─── PROVIDED DATA ───

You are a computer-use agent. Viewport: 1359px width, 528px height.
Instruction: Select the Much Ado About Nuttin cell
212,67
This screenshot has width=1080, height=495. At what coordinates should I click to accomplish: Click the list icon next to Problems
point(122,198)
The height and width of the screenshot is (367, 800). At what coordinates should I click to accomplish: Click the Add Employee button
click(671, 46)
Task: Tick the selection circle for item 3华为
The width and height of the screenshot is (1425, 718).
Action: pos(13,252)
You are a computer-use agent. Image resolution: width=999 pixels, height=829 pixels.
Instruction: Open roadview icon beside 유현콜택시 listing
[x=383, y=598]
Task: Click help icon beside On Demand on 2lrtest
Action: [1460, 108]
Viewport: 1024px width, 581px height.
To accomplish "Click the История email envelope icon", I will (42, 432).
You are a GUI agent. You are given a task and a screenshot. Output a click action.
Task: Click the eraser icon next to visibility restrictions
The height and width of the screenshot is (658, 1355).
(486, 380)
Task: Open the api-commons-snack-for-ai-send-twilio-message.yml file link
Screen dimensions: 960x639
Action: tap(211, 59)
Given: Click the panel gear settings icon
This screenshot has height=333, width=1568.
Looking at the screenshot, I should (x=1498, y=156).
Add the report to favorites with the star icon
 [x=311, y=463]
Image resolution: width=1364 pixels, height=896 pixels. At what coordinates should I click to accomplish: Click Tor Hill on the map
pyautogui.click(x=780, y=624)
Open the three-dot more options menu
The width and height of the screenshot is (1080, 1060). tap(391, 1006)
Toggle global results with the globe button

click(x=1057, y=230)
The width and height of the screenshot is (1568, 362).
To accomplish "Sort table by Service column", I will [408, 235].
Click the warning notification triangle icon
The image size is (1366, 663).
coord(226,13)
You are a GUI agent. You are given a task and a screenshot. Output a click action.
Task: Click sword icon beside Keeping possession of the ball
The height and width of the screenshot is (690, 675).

───

ACTIVITY: Only the lines with "agent" are needed; find them in the records and copy each one.

SOLUTION TO THE EXERCISE:
You are a computer-use agent. Viewport: 1359px width, 528px height.
You are a computer-use agent. Image resolution: width=999 pixels, height=829 pixels.
You are a GUI agent. You are given a task and a screenshot. Output a click action.
You are a GUI agent. You are given a task and a screenshot. Output a click action.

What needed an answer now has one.